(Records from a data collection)
☆ ☆ ☆ ☆ ☆

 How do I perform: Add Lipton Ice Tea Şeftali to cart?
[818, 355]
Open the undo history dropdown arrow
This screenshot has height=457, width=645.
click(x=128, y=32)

☆ ☆ ☆ ☆ ☆

EXERCISE REQUIREMENTS: Transcribe all entries exactly as they are given.

WRITTEN RESPONSE:
 How do I perform: Add Lipton Ice Tea Şeftali to cart?
[818, 355]
Open the undo history dropdown arrow
This screenshot has height=457, width=645.
click(x=128, y=32)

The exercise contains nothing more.